Update everything from the line containing "You are a computer-use" down to the line containing "click(33, 102)" by replacing "Data panel" with "Settings panel", leaving the rest of the material unchanged. Omit the pictures from your answer.

> _Items_
• • • • • • •

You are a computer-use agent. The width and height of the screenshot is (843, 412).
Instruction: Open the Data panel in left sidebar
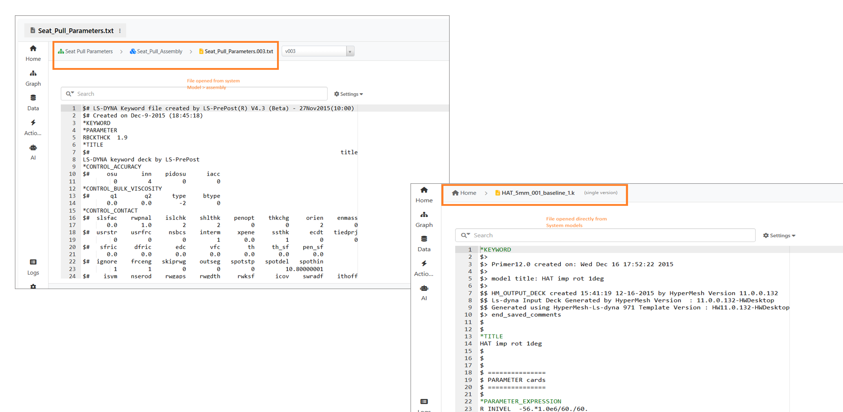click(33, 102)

• • • • • • •

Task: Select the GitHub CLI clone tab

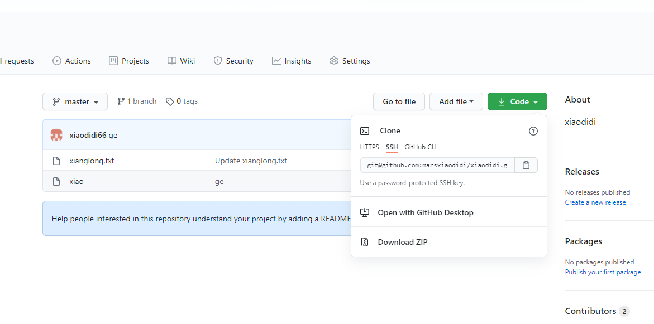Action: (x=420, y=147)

• • • • • • •

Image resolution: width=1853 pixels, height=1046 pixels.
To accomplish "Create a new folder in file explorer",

• • • • • • •

> _Reply_
You are a computer-use agent. The width and height of the screenshot is (843, 412).
Instruction: Open the Settings panel in left sidebar
click(33, 102)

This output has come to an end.